Hamburg. Dass die Hamburger Premiere einer neuen Choreografie von John Neumeier nicht hoffnungslos ausverkauft ist - kaum zu glauben, aber es kann passieren. Nun zieht das allen Formen junger Bühnenkunst gegenüber sympathisch aufgeschlossene Ernst-Deutsch-Theater ein ganz anderes Publikum an als die Staatsoper. Neumeier schuf die Kreation zu Beethovens Streichquartett B-Dur, op. 130 nicht für seine Stamm-Compagnie, sondern fürs Bundesjugendballett (BJB), das gerade erst ein Jahr existiert. Außerdem handelt es sich dabei um ein "Work in Progress", es war also im Zustand absichtlicher Unfertigkeit zu besichtigen. Und dann versteckte sich das Werk noch fast, als Schlusslicht des Programms.

Zuerst tanzten die vier Männer und vier Frauen des jungen Ensembles eine lange, spannungsarme Choreografie von Sasha Riva namens "Muted" zum live gespielten Klavierquartett von Peteris Vasks. Wiewohl als Repertoirestück gepriesen, glückte dem Stück wegen vieler Manierismen kaum der Sprung über die Rampe. Am stärksten war das Frauenquartett auf vier Stühlen und um vier Stühle herum. Die musikalische Darbietung krankte an Intonationsschwächen und wenig Feinheit im Umgang mit dem Material.

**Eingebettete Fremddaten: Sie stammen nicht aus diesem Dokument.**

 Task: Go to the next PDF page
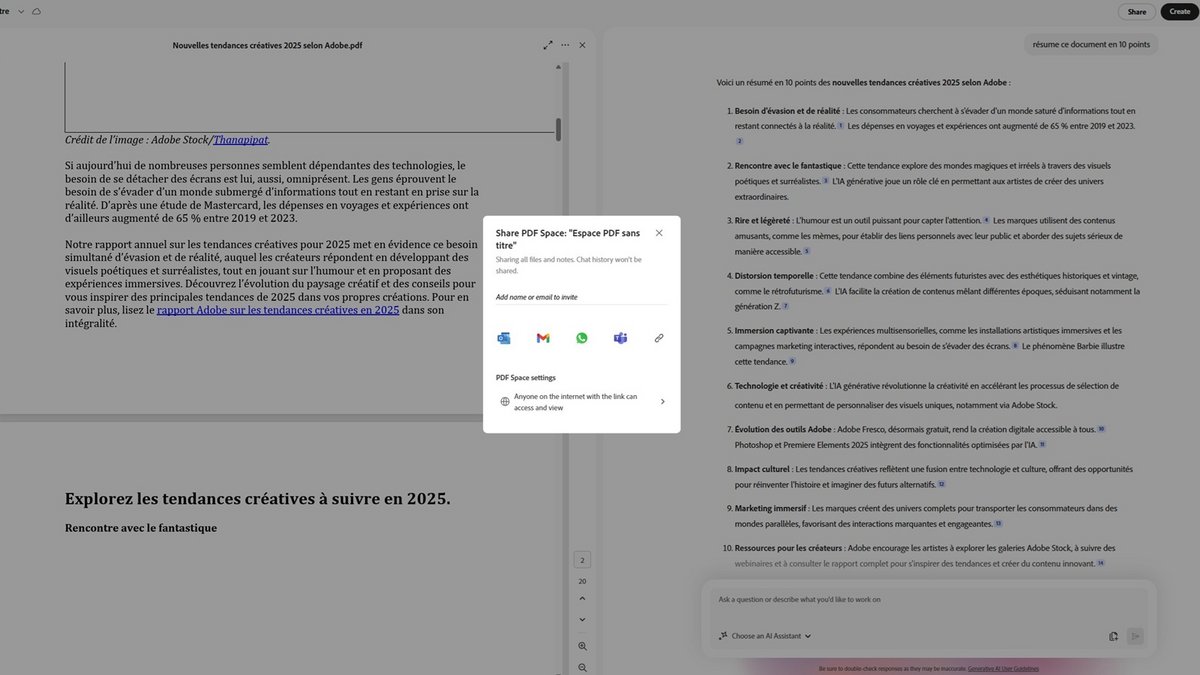pyautogui.click(x=583, y=620)
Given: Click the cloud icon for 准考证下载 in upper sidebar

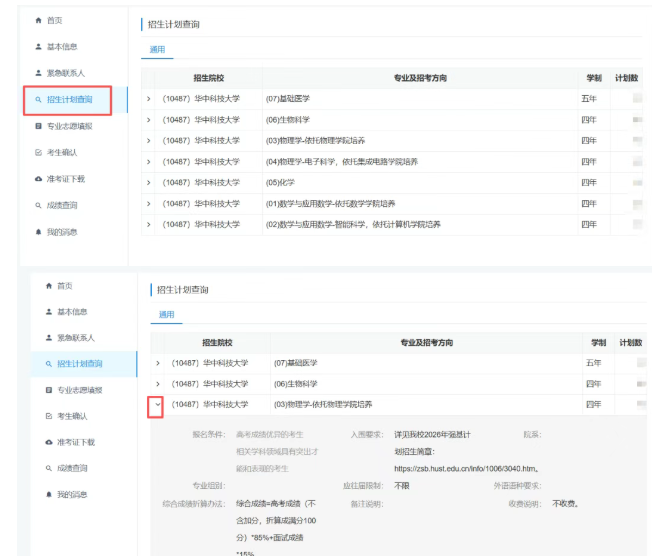Looking at the screenshot, I should [38, 179].
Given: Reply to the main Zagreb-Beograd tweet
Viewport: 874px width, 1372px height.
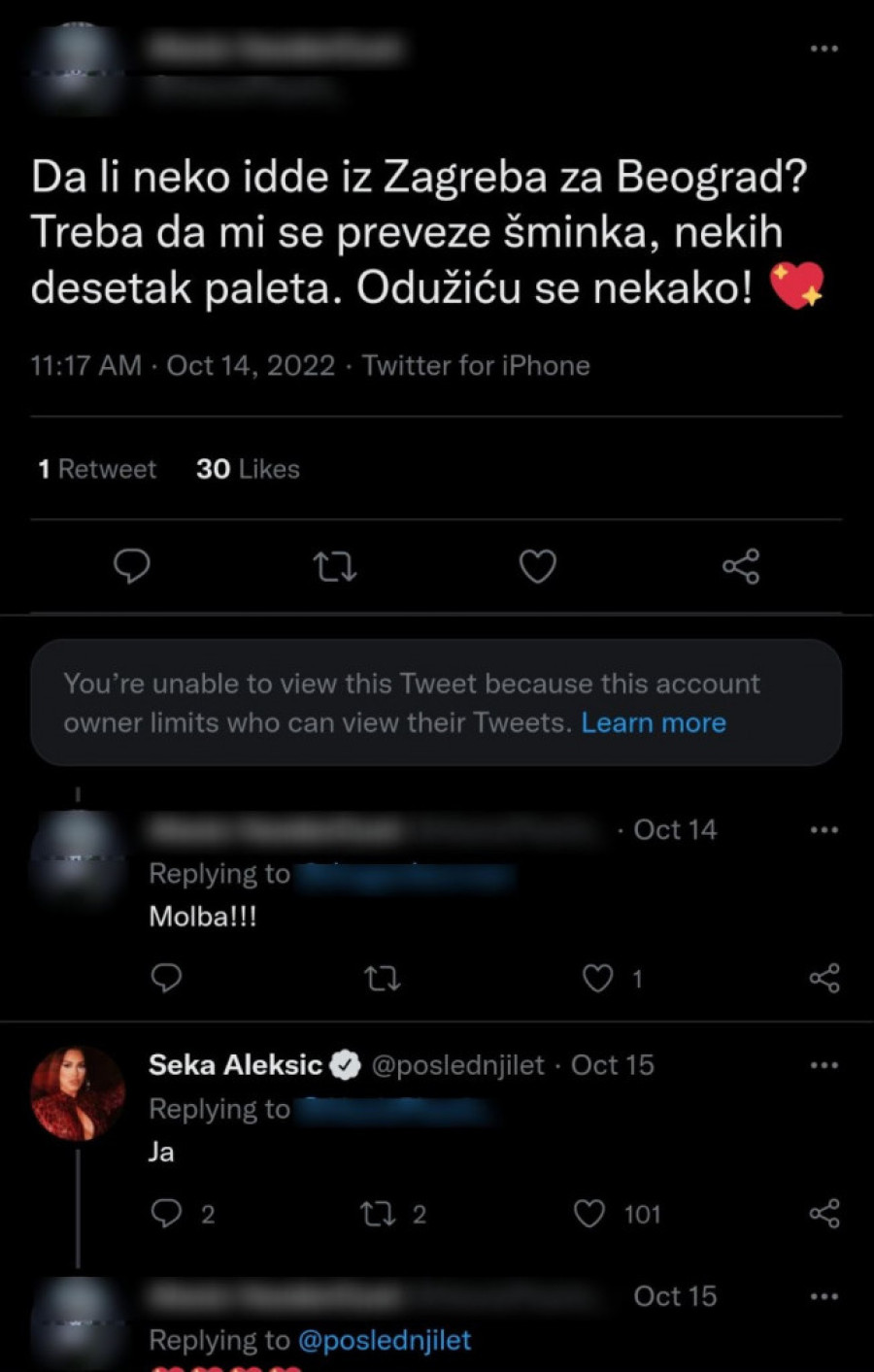Looking at the screenshot, I should 132,565.
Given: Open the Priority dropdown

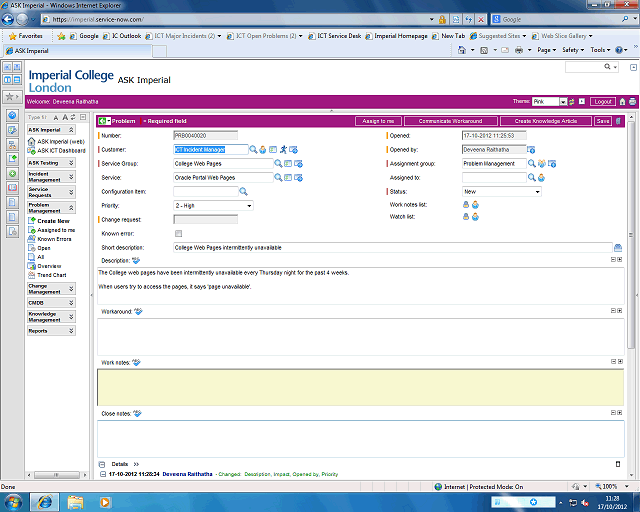Looking at the screenshot, I should pyautogui.click(x=212, y=205).
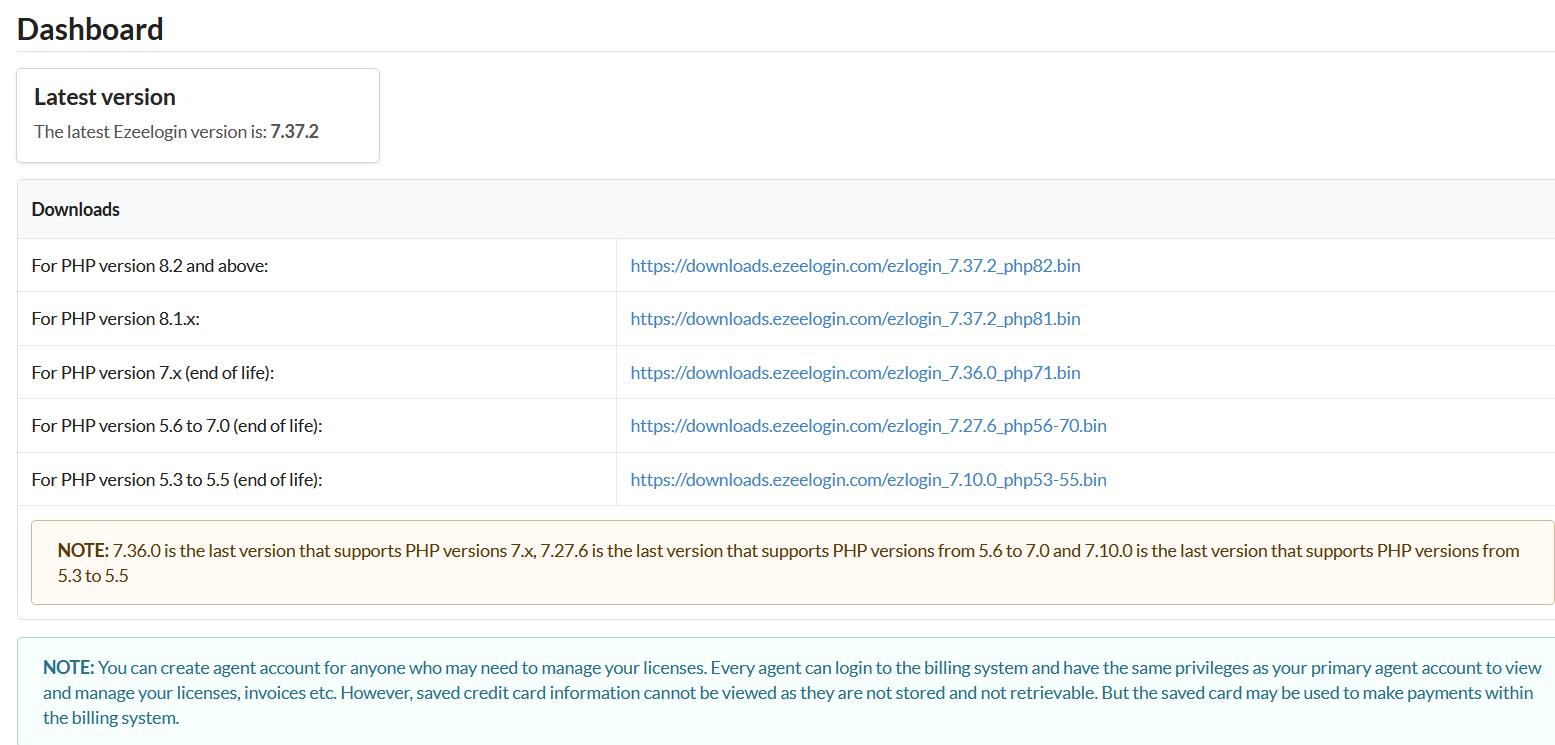Open the ezlogin_7.27.6_php56-70.bin link
Viewport: 1555px width, 745px height.
867,425
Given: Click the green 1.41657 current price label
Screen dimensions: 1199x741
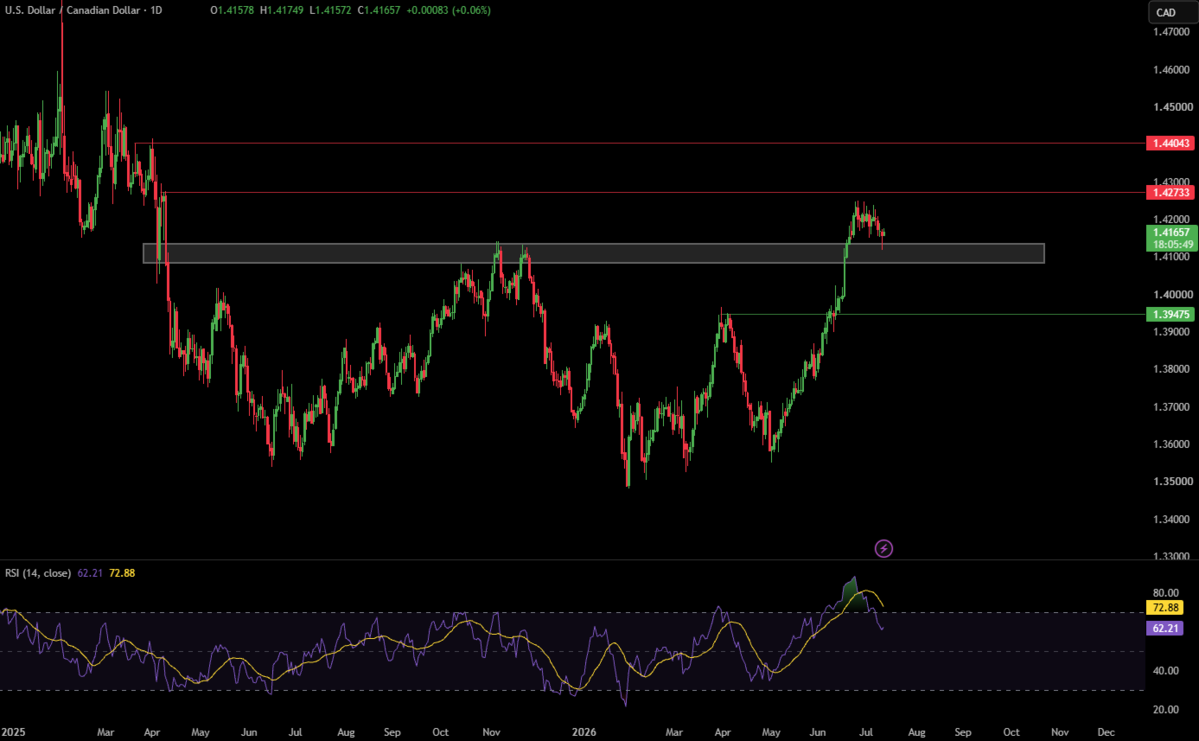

Das kurze "Les yeux verts cheveux noirs" des 20-jährigen BJB-Tänzers Patrick Eberts dagegen kommunizierte auf direktem Wege. Unter Zuhilfenahme eines quietschgelben Gummiballs, der neben seiner Eigenschaft als Spielgerät sein Potenzial als Evas Apfel entfaltete, gelang Eberts eine von gutem Timing geleitete, vergnügte und dekorative Arbeit. Sie entstand parallel zur Musik der chinesischen Komponistin Guo Yanwa, die augenzwinkernd Peking-Oper mit abendländischer Kammermusik verlötet. Neumeier dann zeigte in der vollendeten Absichtslosigkeit, mit der er die Musik in Bewegung, in Figuren und Konstellationen überträgt, erneut seine Meisterschaft. Schade - und klar, dass Schüler wie Riva nur das Formelhafte an ihm kopieren können, nicht sein Genie.